What are your “5 Things I Wish Someone Told Me Before I Became CEO” and why. (Please share a story or example for each.)
1. Get comfortable with the unknown. There is no road map when you are CEO, you have to create your own. I learned this lesson as I took the helm of Surety Bank in the midst of the worst financial crisis our country had seen in decades. There was no obvious path forward so I had to trust my instincts and my team and blaze a path for my company.
2. Be flexible. I love a plan as much the next guy, and I think it’s responsible as a leader to plan as much as you can. But realistically, planning is simply guessing what will happen next. Things rarely go exactly to plan, so a great leader needs to be flexible and ready to change course whenever it is necessary. Once you actually get down to business, what seemed probable in the planning phase rarely reflects the road ahead of you.
3. Start executing your ideas immediately. As CEO, you may have a clear vision for the future of your company, but if you keep all of your plans and ideas floating around in your head, your business will never go anywhere. Write them down and share them with your team so you can begin to see movement in the areas that need it most.

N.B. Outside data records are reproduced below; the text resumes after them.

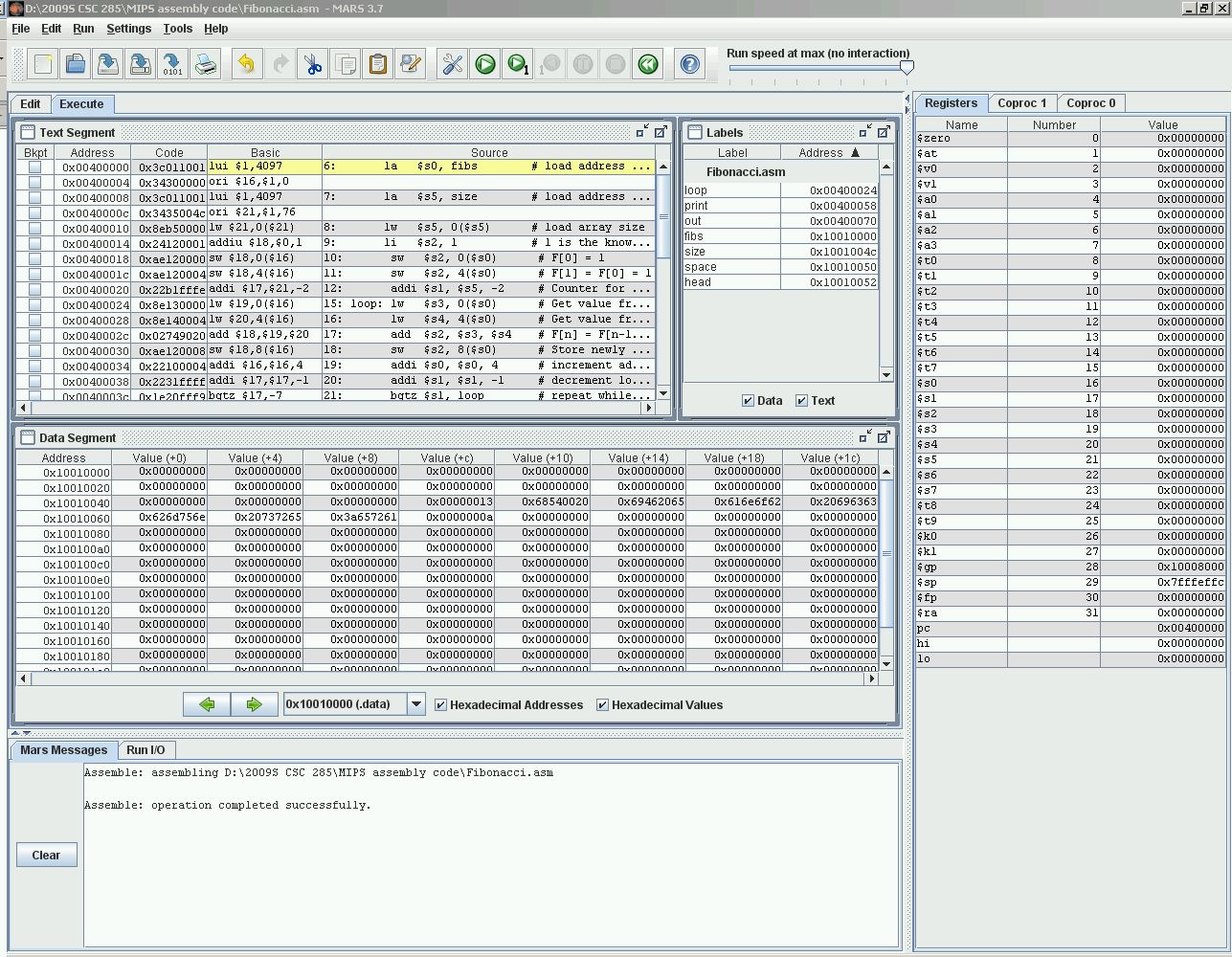The width and height of the screenshot is (1232, 957).
Task: Click the Assemble wrench-and-screwdriver icon
Action: (452, 64)
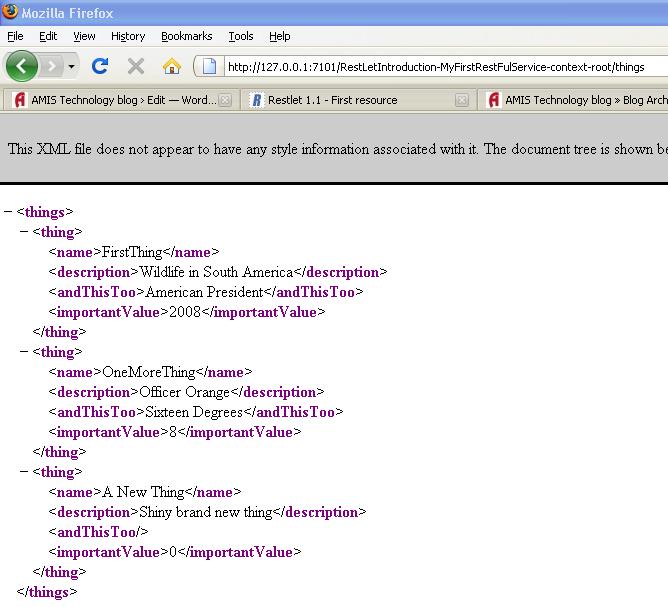Screen dimensions: 668x607
Task: Collapse the first thing node containing FirstThing
Action: [24, 232]
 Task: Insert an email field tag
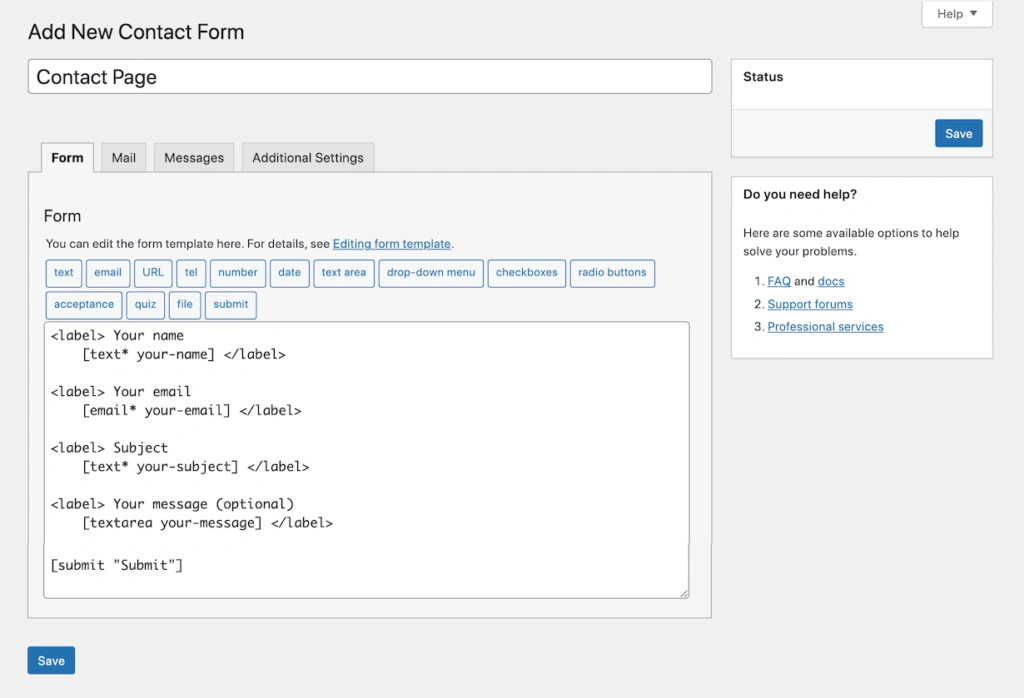click(x=108, y=273)
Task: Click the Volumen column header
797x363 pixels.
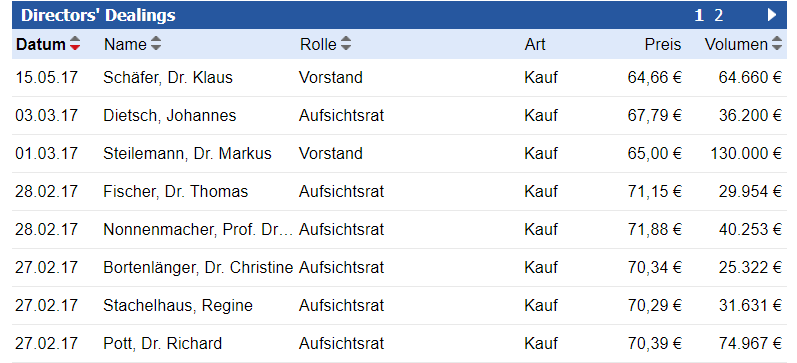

4.Look for inspiration and ideas outside of your industry. I credit the inspiration I’ve gotten from outside the banking industry for driving our high ROE. If you only look at the businesses in your industry for inspiration, you’ll continue to have the same results as they do. By seeking out new inspiration, you can push your company to be more creative and innovative than your competitors.
5.You will never have everything you think you need. Products that are produced with limited resources have a better chance to thrive. If your next great idea can only be executed with X employees or X amount of money, it’s not a good idea.
Can you please give us your favorite “Life Lesson Quote”?
This isn’t my favorite quote; in fact, I hate to hear it, but it can be very powerful. When I hear an employee say, “we’ve always done it this way,” I know there is a good chance that whatever they are doing is antiquated, they do it by default, and they probably don’t really understand why. I hear this frequently in the banking industry, and while it’s a hurdle we have to overcome, I know that whatever process or policy a person is referring to when using this quote holds great potential for new opportunities for innovation within the company.
Some of the biggest names in Business, VC funding, Sports, and Entertainment read this column. Is there a person in the world, or in the US with whom you would love to have a private breakfast or lunch with, and why? He or she might just see this :-)
I would love to have lunch with Tim Ferriss! Tim is a true entrepreneur, and as a young business leader I am inspired by his creativity. And, as a husband and father who is juggling life at home with life in the office, I love his writing about being more effective at work in a shorter amount of time.